Collected data entries
================================
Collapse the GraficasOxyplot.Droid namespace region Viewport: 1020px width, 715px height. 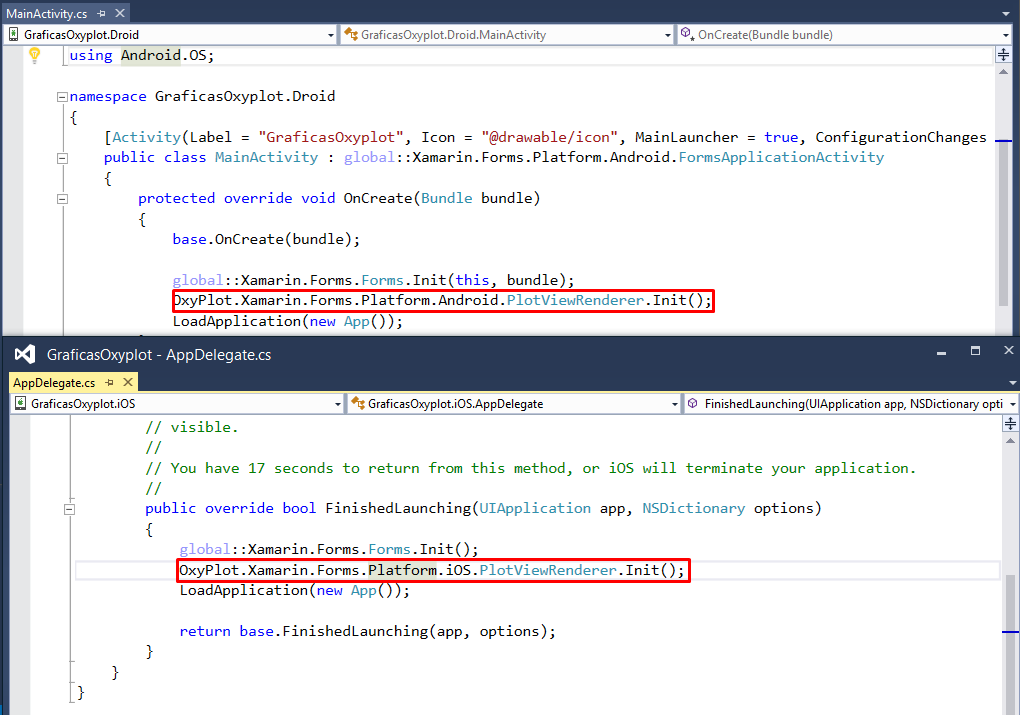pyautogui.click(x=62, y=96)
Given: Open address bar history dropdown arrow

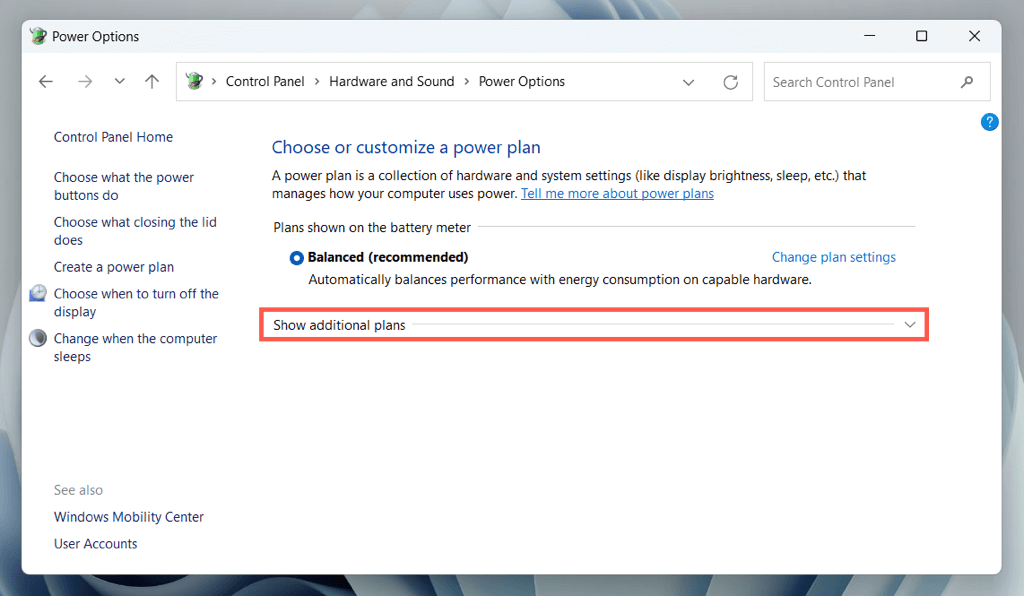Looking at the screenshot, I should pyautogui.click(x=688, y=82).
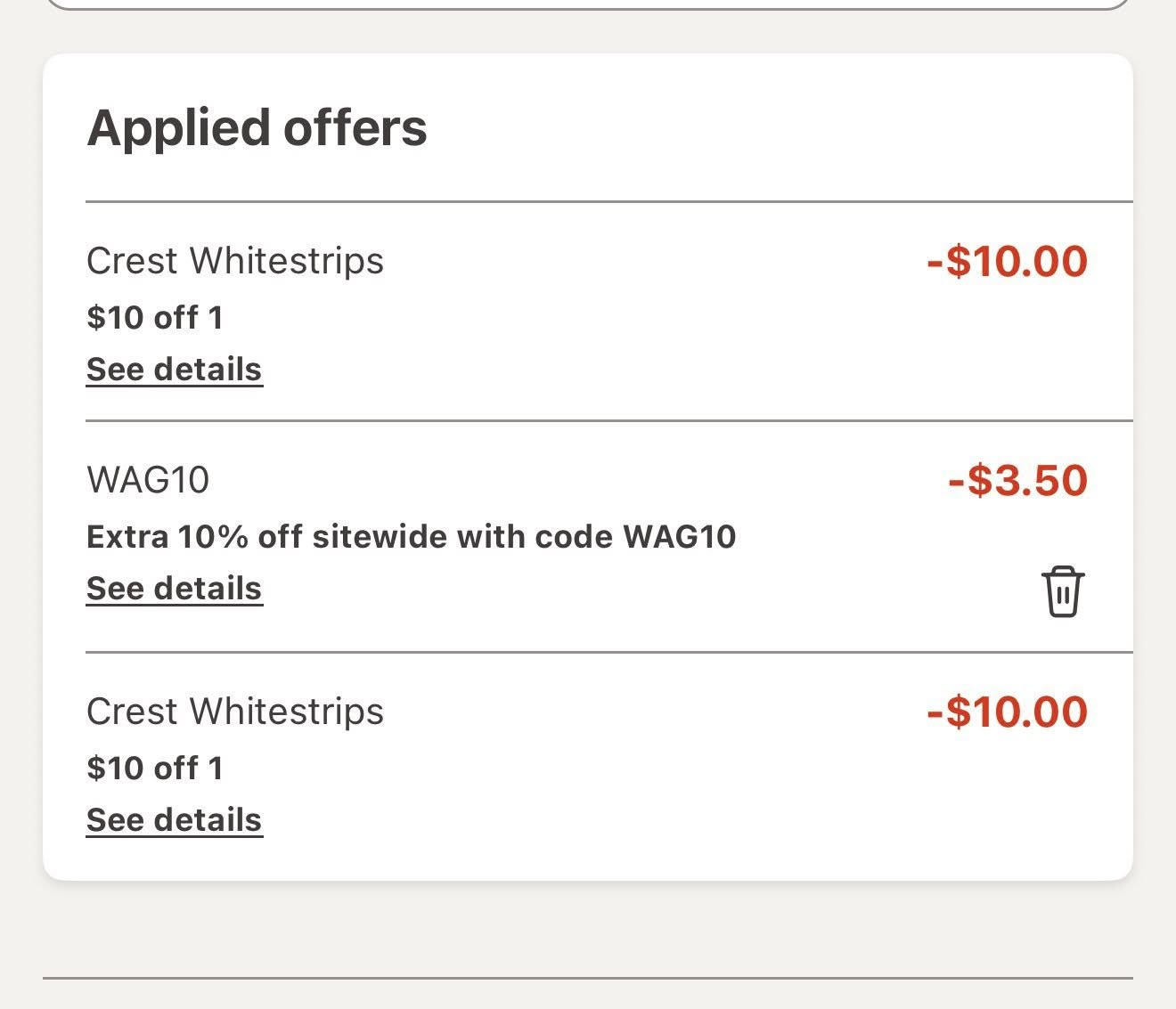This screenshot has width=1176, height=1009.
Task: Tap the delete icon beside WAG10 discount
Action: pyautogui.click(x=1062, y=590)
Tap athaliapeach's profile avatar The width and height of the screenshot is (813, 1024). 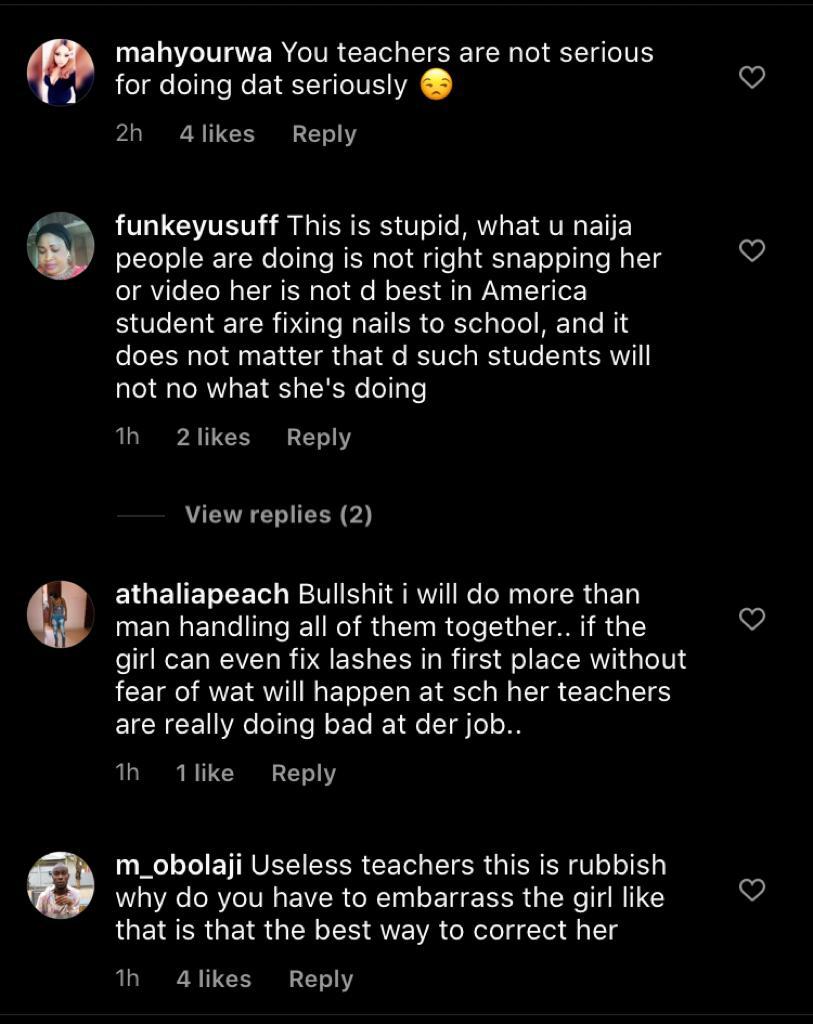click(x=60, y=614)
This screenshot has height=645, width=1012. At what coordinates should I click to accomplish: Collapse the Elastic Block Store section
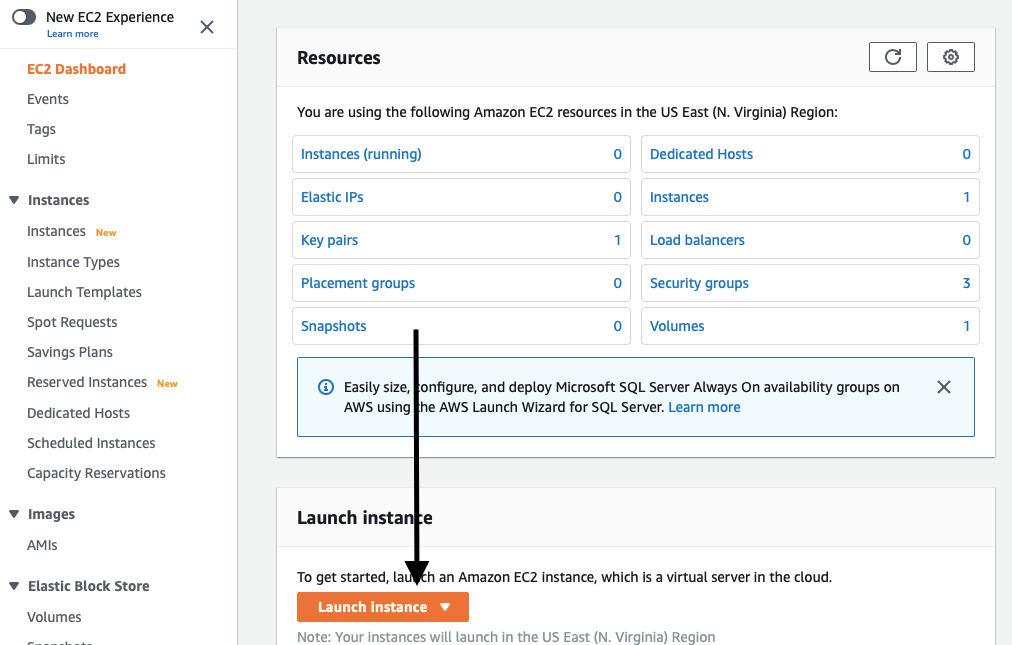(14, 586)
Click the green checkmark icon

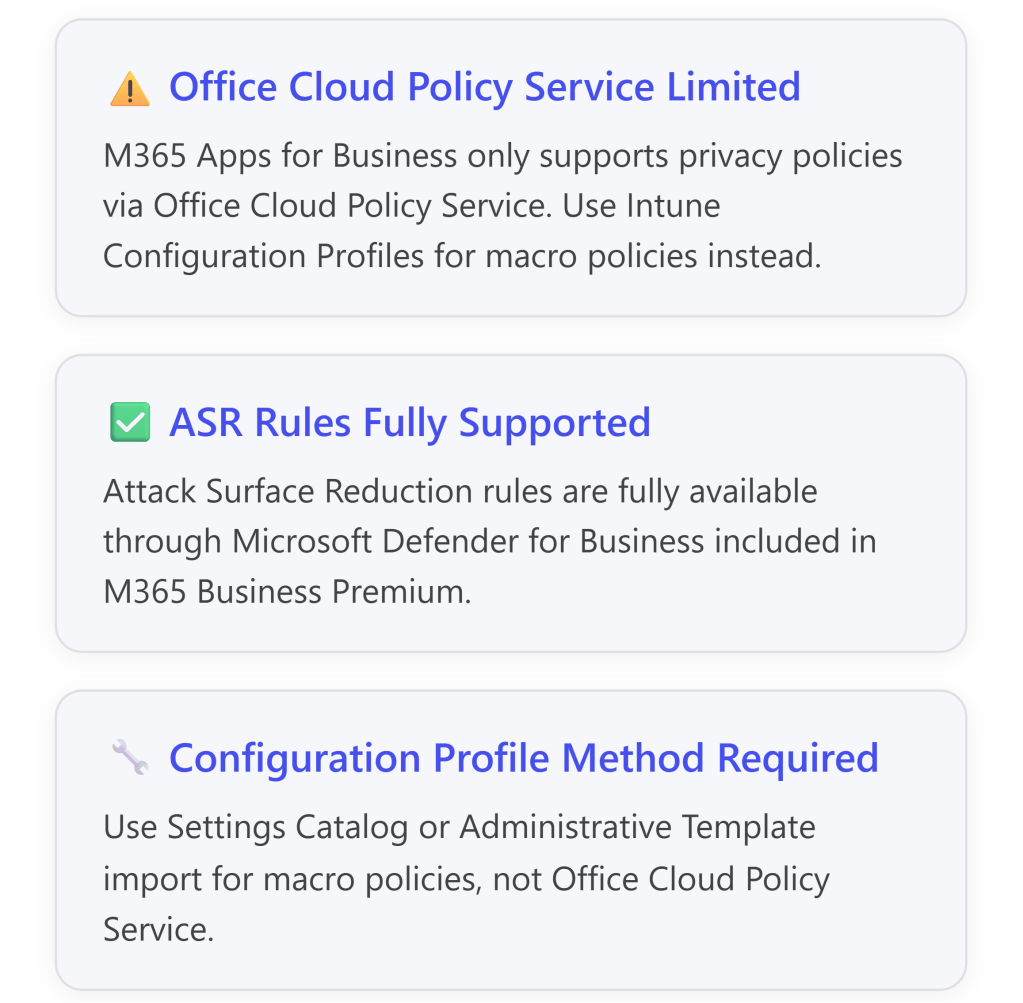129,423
================================
(What you will do): Please copy, exactly as written, the lines from the one that contains "This screenshot has height=645, width=1012." through the end of the records, both ends included. Do not include the pictures.

(Output of the exercise):
This screenshot has height=645, width=1012. At what coordinates should I click to accomplish: Collapse the Elastic Block Store section
(14, 586)
Click the green checkmark icon

129,423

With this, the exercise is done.